“‘If you torture your data long enough, they will tell you whatever you want to hear.’ Dr. James Mills noted in a 1993 New England Journal of Medicine article. “In plain English, this means that study data, if manipulated in enough different ways can prove whatever the investigator wants to prove.”
Indeed, such “data torturing” is responsible for a recent junk science study that claims drinking soda will age your cells, which makes it as dangerous as smoking. But these findings reflect clever manipulation of data—and nothing more.
Regarding the soda study, columnist Daniel Engber points out in Slate: “The newly published paper delivers a mishmash of suspect stats and overbroad conclusions, marshaled to advance a theory that’s both unsupported by the data and somewhat at odds with existing research in the field.” Engber goes on to detail how these researchers worked and reworked the data to get their desired result.

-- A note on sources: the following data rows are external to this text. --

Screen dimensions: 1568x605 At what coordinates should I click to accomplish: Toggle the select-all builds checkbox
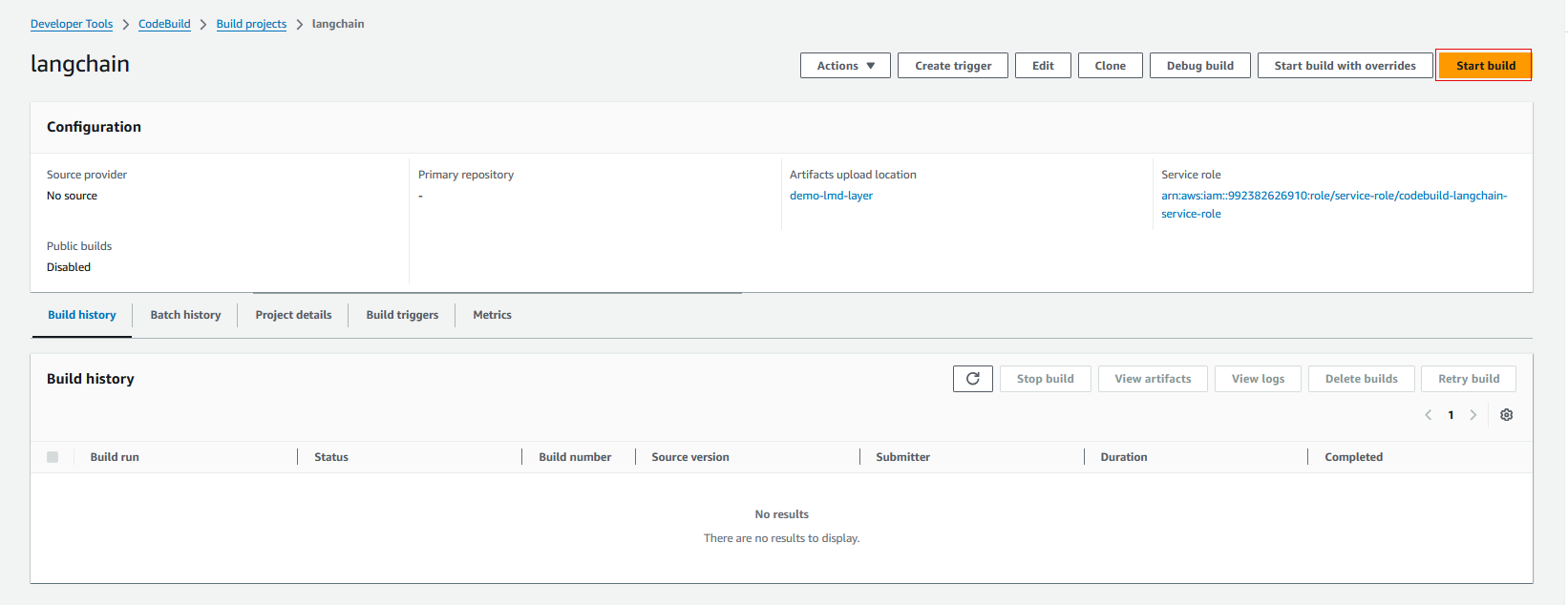(53, 457)
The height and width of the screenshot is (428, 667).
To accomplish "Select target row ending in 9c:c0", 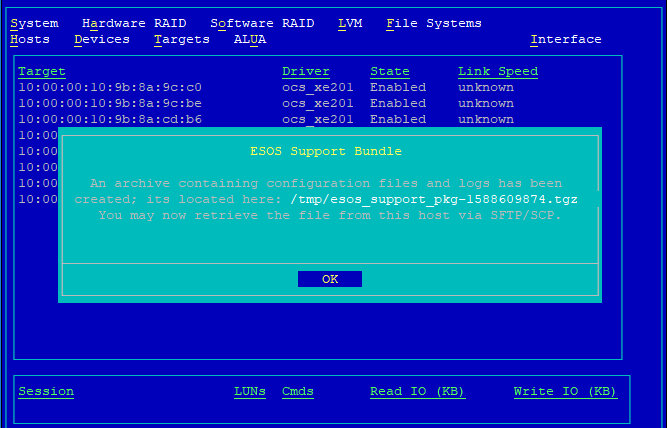I will [x=110, y=87].
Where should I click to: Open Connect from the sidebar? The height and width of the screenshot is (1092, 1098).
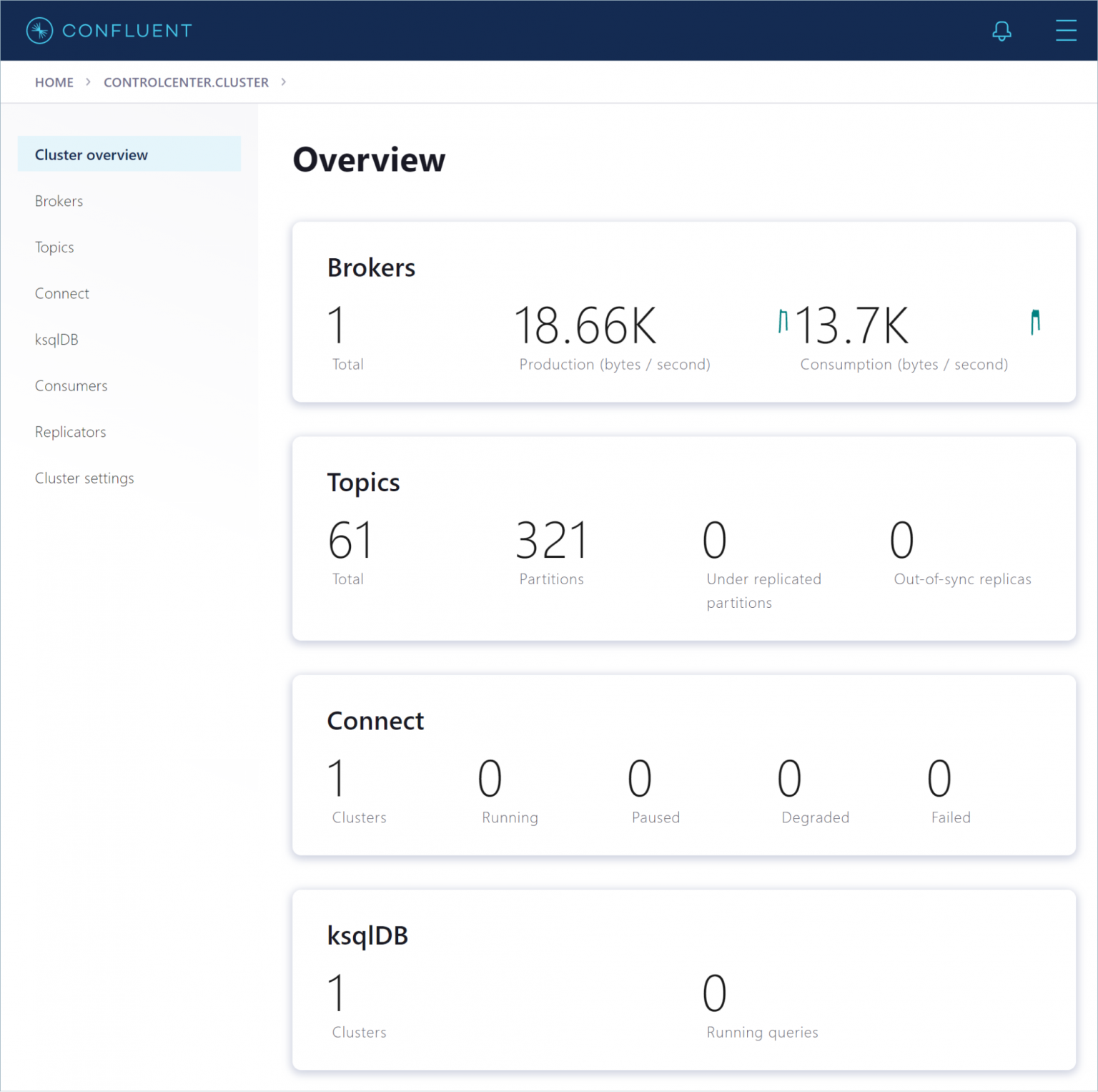pyautogui.click(x=61, y=293)
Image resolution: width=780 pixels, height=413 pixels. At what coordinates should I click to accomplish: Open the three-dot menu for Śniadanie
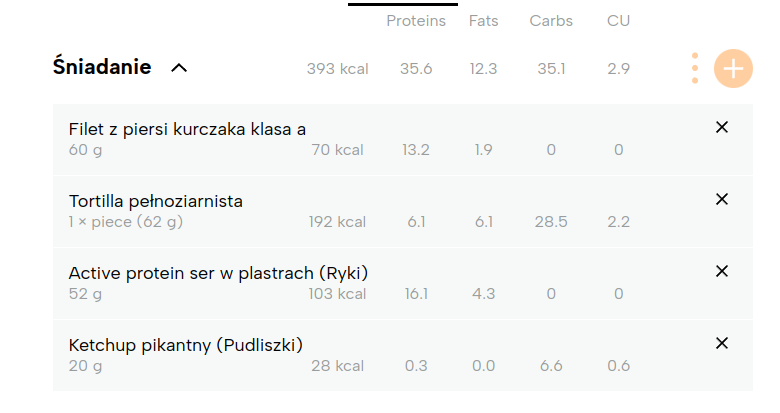[695, 68]
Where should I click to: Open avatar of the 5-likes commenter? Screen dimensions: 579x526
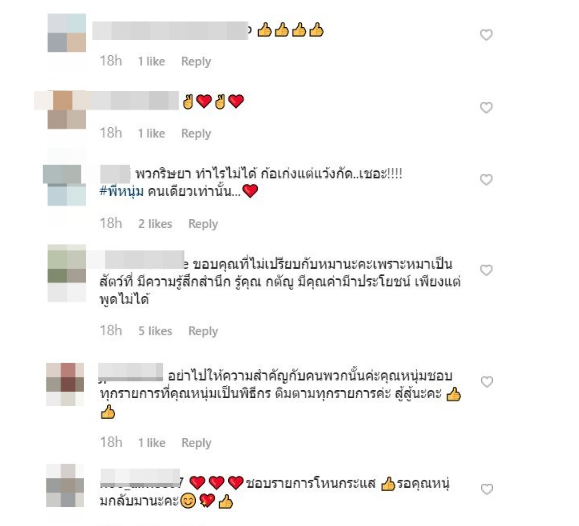[67, 273]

Unfortunately, such data mining is all too common. In many cases, researchers don’t even have to work that hard. Rather than using a truly random sample, their “data mining” may simply involve excluding certain participants as “outliers” or pulling out select data subsets from a larger database. In that case, the sample may reflect the researcher’s bias instead of constituting a truly random sample.
For example, many studies on the chemical bisphenol A (BPA) rely on data mined from the National Health and Nutrition Examination Survey (NHANES), a Centers for Disease Control and Prevention (CDC) program that assesses national health trends. CDC collects health data from a different group of volunteers every year via physical exams and interviews. In addition to recording the volunteers’ health ailments, the data also include measurements of BPA in urine and blood. NHANS is a treasure trove for researches who want to cherry pick subsets of data to produce spurious correlations that they can market as meaningful findings.

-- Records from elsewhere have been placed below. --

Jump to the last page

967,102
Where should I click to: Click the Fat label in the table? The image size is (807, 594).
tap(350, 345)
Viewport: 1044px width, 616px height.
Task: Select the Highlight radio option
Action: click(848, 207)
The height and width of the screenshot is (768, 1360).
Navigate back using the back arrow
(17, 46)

Numerous BPA studies pull the data from various years to see if there are correlations between certain illnesses and levels of BPA in the volunteers’ urine. Not surprisingly, many generate “positive” results. Although generally meaningless, these studies draw myriad headlines.
With BPA, there are other serious problems associated with using this data. The BPA data only measure a one-spot measurement of BPA, which varies considerably in the body over just hours. These data tell us nothing about overall exposure and hence are inappropriate for drawing conclusions about BPA risk. Yet there are dozens of studies that rely on BPA data from NHANES that are published in peer-reviewed journals. While these studies make headlines, they do not offer much scientific insight.
The study attempting to condemn soda also relies on NHANES data appears to cherry pick a subset of data to “prove” that drinking soda is as bad for you as smoking. The authors use the following data:
The study population included 5309 US adults, aged 20 to 65 years, with no history of diabetes or cardiovascular disease, from the 1999 to 2002 National Health and Nutrition Examination Surveys.
Notice that they only use data from four years from a database that contains decades of data. Why those years? We don’t know, but it may well be that other years did not generate the same provocative results. But as Engber details, data selection is just the tip of this data-mining iceberg. Unfortunately, not everyone who reads the scary headlines will find Engber’s excellent analysis, leaving many consumers misinformed and needlessly alarmed.